İnsanın güzel san'atının onun şuurlu olduğunu göstermesiyle, insanın yaratılışının Yaratıcısındaki ilme delâleti arasındaki nisbet, karanlık gecedeki yıldız böceğinin ışıkçığının, günün ortasında yeryüzünde parlayan güneşin şâşaasına nisbeti gibidir.
O Yaratıcının ilmi nasıl herşeyi kaplıyor ise, iradesi de öylece herşeyi kaplar. Çünkü dileme olmadan birşeyin gerçekleşmesi mümkün değildir. Kudret tesir ettiği ve ilim temyiz ettiği (ayırdığı) gibi, irade de tahsis eder (seçer); ondan sonra eşya vücuda gelir (var olur).
Hak Sübhanehû ve Teâlânın irade ve ihtiyarına (en iyisini seçmesine) dair şahitler, eşyanın keyfiyetleri ve halleri ve şuûnâtı sayısıncadır.

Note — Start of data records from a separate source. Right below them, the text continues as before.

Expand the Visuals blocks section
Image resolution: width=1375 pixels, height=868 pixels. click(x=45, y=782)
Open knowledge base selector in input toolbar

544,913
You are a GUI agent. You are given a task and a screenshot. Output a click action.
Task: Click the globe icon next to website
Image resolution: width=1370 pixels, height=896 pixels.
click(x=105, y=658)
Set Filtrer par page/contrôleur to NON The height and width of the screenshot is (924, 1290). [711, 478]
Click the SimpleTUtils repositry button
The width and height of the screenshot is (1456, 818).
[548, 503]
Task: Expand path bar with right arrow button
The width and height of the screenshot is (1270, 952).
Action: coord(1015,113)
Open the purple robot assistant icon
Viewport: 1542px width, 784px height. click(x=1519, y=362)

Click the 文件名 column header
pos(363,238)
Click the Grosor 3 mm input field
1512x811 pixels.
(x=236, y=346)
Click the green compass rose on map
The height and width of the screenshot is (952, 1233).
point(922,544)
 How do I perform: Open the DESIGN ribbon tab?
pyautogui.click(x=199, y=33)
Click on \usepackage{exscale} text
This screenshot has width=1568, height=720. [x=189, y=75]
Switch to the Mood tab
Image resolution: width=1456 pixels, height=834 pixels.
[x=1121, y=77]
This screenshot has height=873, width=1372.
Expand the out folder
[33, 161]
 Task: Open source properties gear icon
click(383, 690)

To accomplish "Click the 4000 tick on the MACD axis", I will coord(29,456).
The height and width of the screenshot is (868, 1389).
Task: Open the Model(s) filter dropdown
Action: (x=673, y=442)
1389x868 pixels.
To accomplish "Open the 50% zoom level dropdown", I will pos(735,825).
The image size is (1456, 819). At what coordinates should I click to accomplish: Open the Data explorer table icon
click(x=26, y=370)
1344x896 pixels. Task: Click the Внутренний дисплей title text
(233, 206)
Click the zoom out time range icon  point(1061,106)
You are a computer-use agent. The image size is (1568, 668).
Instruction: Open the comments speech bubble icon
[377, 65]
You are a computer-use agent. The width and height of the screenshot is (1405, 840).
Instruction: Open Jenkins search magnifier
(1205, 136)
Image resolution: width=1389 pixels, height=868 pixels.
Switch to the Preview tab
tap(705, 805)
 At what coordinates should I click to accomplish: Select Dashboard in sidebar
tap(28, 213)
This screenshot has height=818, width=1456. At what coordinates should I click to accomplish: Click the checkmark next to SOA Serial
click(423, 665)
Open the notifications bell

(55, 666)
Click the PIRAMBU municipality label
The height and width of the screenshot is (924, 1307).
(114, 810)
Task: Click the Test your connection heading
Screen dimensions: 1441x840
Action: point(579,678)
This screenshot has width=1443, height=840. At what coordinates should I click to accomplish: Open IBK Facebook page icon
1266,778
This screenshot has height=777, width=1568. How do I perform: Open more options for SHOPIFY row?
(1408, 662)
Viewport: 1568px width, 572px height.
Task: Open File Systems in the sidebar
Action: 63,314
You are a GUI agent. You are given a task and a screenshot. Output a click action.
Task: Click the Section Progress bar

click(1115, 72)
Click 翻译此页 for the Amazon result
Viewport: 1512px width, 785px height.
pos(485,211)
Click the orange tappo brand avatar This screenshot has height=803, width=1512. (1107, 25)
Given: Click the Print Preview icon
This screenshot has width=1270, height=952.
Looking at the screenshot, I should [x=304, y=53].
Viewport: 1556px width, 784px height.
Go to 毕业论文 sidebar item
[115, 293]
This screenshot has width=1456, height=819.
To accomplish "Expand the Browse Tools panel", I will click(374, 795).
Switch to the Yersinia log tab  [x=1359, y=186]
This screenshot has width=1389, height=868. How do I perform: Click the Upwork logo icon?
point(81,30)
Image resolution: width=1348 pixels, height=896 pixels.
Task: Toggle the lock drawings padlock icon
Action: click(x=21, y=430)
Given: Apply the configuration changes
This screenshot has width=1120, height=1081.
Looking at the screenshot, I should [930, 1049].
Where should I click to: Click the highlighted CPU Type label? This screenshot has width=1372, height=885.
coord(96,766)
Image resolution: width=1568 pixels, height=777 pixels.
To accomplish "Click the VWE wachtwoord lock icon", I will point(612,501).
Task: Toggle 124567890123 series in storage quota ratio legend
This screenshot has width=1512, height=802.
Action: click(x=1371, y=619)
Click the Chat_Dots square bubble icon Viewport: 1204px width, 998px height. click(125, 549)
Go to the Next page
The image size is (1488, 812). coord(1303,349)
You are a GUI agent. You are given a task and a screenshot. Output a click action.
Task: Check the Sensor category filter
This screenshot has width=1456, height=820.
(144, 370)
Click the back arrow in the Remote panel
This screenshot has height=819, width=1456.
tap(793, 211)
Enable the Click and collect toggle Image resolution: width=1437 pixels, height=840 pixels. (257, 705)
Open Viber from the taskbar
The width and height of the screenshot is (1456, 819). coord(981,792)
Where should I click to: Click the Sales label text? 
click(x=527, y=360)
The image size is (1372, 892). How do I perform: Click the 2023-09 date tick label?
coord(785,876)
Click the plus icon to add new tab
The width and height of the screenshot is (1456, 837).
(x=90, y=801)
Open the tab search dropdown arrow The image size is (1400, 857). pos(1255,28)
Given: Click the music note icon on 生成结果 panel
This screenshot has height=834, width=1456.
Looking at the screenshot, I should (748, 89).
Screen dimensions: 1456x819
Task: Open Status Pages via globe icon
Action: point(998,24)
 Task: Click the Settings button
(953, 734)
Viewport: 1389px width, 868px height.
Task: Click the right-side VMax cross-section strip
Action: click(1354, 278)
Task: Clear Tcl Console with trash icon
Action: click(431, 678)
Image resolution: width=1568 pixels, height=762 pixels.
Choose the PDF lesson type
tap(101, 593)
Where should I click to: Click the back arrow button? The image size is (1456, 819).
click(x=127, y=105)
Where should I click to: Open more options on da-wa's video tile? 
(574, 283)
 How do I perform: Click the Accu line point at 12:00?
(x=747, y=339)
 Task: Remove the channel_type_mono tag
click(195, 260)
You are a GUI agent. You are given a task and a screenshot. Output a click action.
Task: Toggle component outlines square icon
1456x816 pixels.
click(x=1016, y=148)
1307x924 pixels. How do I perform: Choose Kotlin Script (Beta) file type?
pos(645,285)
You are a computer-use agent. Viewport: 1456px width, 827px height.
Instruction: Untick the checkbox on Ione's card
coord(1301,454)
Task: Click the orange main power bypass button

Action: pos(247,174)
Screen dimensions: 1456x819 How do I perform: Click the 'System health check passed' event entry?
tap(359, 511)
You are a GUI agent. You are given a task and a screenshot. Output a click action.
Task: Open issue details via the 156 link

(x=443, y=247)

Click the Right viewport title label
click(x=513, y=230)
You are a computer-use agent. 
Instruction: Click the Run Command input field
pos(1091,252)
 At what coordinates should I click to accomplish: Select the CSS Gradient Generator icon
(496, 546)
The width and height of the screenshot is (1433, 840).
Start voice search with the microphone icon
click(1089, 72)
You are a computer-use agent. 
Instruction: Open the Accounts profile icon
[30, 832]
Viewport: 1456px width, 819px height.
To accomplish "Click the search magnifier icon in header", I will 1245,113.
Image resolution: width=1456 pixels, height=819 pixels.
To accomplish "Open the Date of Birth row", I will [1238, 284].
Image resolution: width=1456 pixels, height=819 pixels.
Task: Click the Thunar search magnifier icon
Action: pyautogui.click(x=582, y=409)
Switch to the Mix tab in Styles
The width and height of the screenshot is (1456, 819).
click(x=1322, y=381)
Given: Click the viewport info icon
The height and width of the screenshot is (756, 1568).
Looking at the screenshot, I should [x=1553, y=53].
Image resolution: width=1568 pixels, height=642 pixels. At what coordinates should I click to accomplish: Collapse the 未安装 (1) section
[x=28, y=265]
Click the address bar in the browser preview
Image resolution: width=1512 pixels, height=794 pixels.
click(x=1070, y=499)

Evet, sınırsız ihtimaller ve çıkmaz sokaklar ve karmaşık ihtimaller arasından ve karma karışık seller altında bu ince ve rakik (nazik) düzenle ve bu gözle görünen hassas ve cessas ölçü ve miktarlarla varlıkların düzenlenmesi ve muayyen (belirli) sıfatlarının onlara tahsis edilmesi; ve basit ve donuk unsurlardan muntazam ve çeşitli canlı varlıkların yaratılması (insanın bütün organlarıyla nutfeden, kuşların bütün organlarıyla yumurtadan, ağacın çeşitli dal, budak ve meyveleriyle tohumdan yaratılması gibi); herşeyin tahsis ve tayini, Hak Sübhanehunun irade ve ihtiyar (en iyisini seçme) ve meşietiyle (dilemesiyle) olduğuna delâlet eder.